Two of Europe’s largest international design fairs Maison & Object, Paris and IMM Cologne in Germany wrapped up last month revealing the latest trends in interiors in the way of design, decoration, furnishings, accessories and textiles. After winning the title of KBDi‘s Certified Designer of the Year 2014, I was fortunate enough to win a trip to Europe to attend as a part of the KBDi’s International Designers Tour.
The overall theme this year centered around nature made, hand made, and comfort. It was all about stripping objects and materials back to their origin. We saw natural elements and finishes used in their most raw and simplest form allowing their true authentic beauty to shine through.
I believe this trend is a direct reflection of a society that wants to take a step back, slow things down. The more hi tech we become, the more we want to surround ourselves with textures and objects that ground us and connect us with nature. And in times of uncertainty and mistrust we continue to seek out things that are authentic and real.
The KBDi tour kicked off in Colonge at IMM, the first interiors show of the year that presents the latest in furnishing trends for the interior sector. IMM also hosts LivingKitchen which has established itself in Cologne as the central meeting point of the kitchen world. Over 215 well know kitchen suppliers from over 22 countries presented their latest ideas and innovations.
The tour then headed for Maison Object in Paris, which is probably Europe’s most popular fair on the design and decoration calendar. The show sets the benchmark for what we can expect to see in the world of interiors and furnishing for the year ahead. It’s absolutely massive and I must admit a little overwhelming initially. But boy is it worth it!
So folks, here’s a taste of what we saw…
This trend is a direct reflection of a society that wants to take a step back, slow things down. The more hi tech we become, the more we want to surround ourselves with textures and objects that connect us with nature. And in times of uncertainty and mistrust we are seeking things that are authentic and real. Materials are seen to be used in there most natural form and further enhancing the look of nature is the use of greenery indoors – moss, plants, herbs, even grass.
Timber was certainly the hero in this natural movement. Most popular were walnut tones and blonde oaks. Timber in its rawest form creates a sense of ‘realness’ and authenticity to the product.
Textures derived from nature have an edgy rawness, stone polished surfaces are now honed or flamed as opposed to polished, timber surfaces are waxed or oiled as opposed to high gloss lacquer we have seen in the past. Concrete is raw and undulated resembling a leathery finish, and overall we are seeing a greater mix and layering of different types of woods, stones and other textural finishes in interiors.
Neutrals and muted colours
Neutrals are back in full force. Grey is still in but it’s a lot warmer creating an amazing pallet of muted grey taupe’s. The browns are getting cooler and the once cool greys much warmer. White continues to look crisp was still popular with the introduction of white appliances. Most colours are soft, blushed and muted. Petrol / Peacock blue was popular colour seen throughout the show
Metallics are strong. Copper, bronze, pewter and patina accents seemed to replace previous years preference for stainless steel and chrome. This year we saw bathroom and kitchen suppliers re-introduce gold tapware creating a real sense of sophistication in the higher end kitchen and bathroom projects.

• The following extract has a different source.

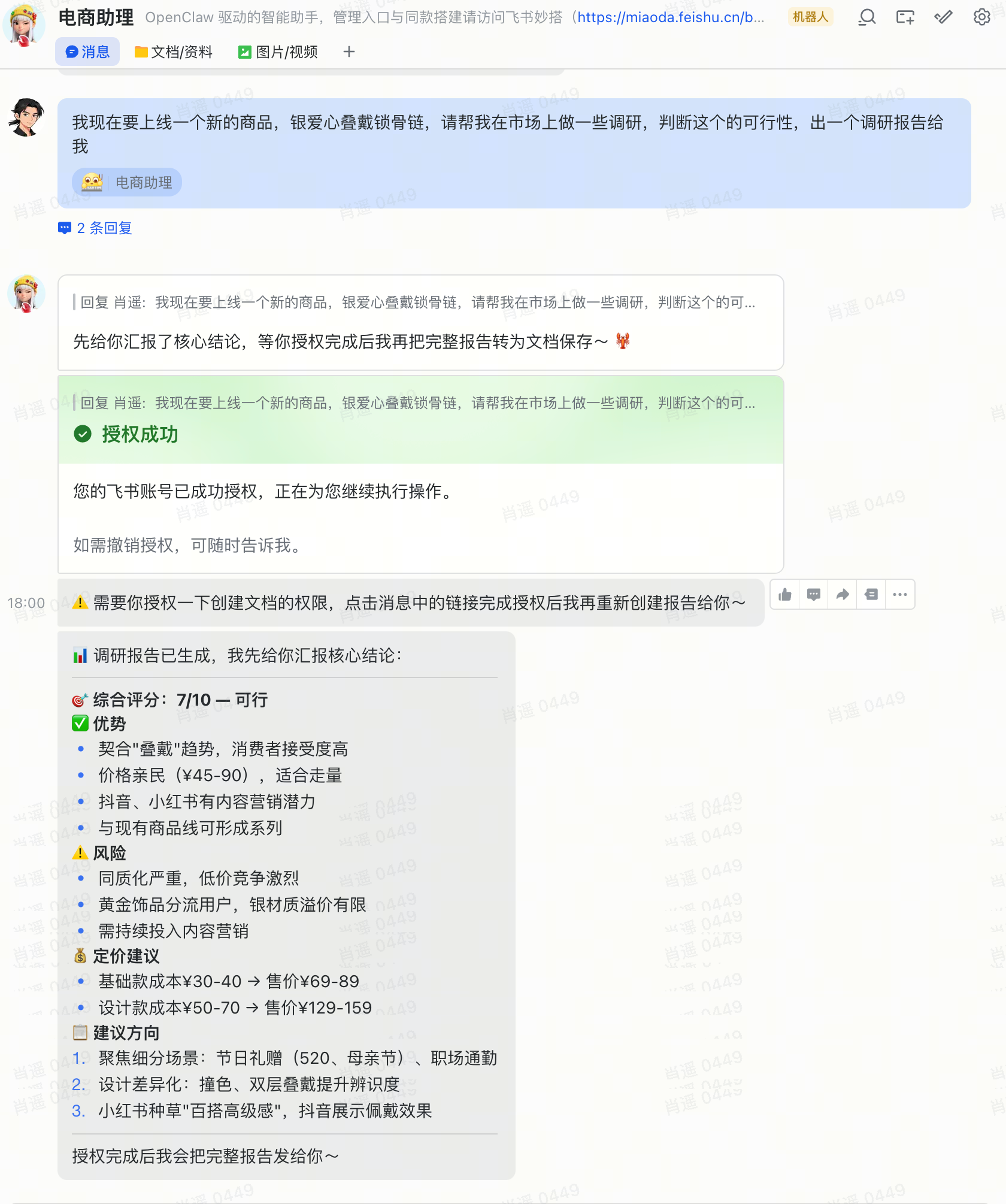
Task: Open the 电商助理 bot avatar in header
Action: [x=24, y=25]
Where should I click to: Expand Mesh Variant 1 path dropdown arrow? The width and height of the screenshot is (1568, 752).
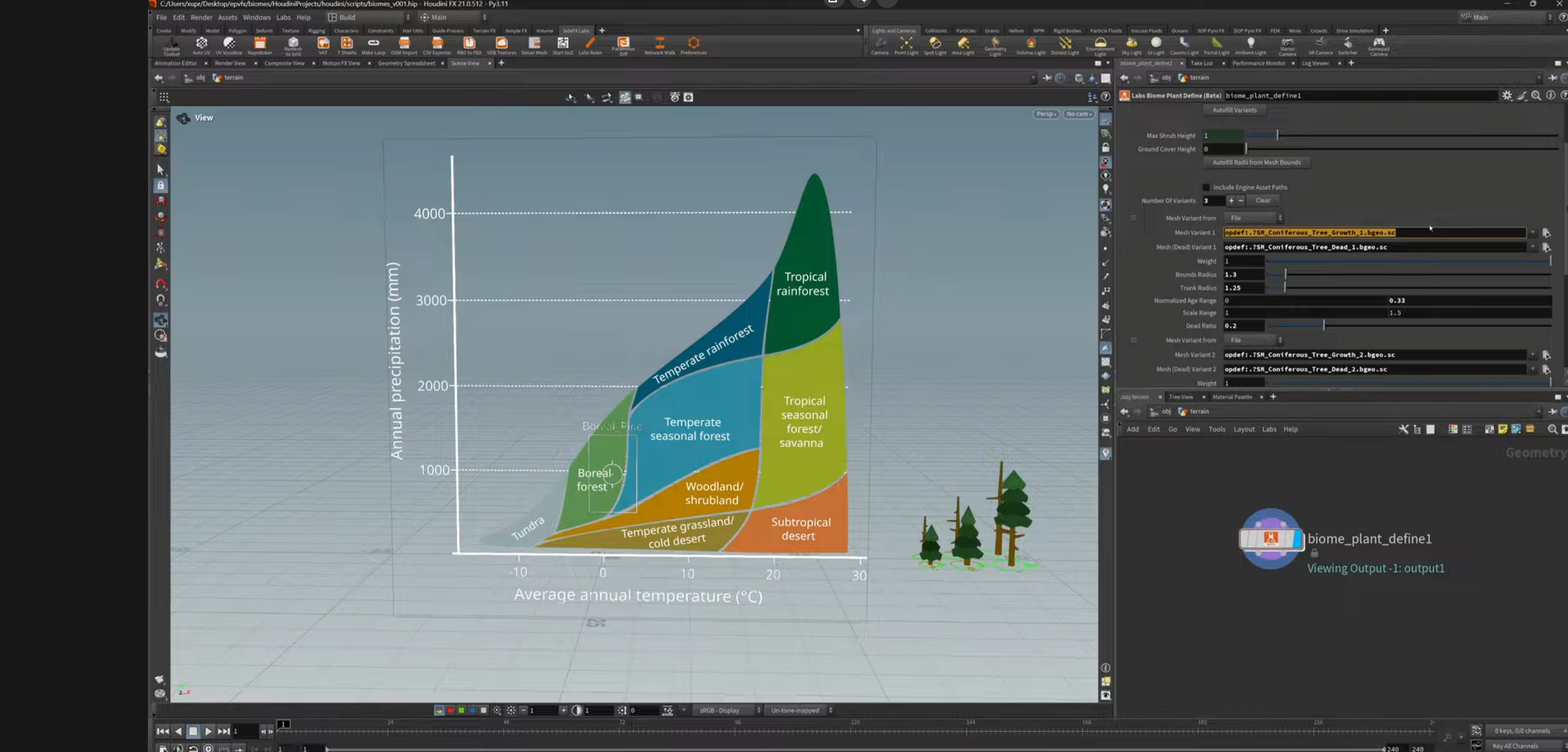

The focus around handmade and sustainably sourced is far from a micro trend. It’s now become a way of life. In particular, the focus on beautifully hand crafted objects that celebrate the natural material.
We often look to past for a sense of comfort and we are seeing this trend reflected in interiors. seeing a combination of very modern and contemporary design elements with a slight vintage flavour. In kitchen design we are seeing a resurgence of a kitchen that is timeless, functional and reflects true ‘home’ culture.
This year kitchen furniture and seating was all about comfort. Soft organic shapes and cozy fabrics such as wool linens and organic cottons were the focus. Pillows and cushions were in abundance.
The Thinner the better. Technology and product has developed allowing for even thinner benchtops (3mm and 6mm) and we saw these as an overwhelming trend this year as we see kitchen design move toward more refined detail allowing the texture of the products themselves to tell the story.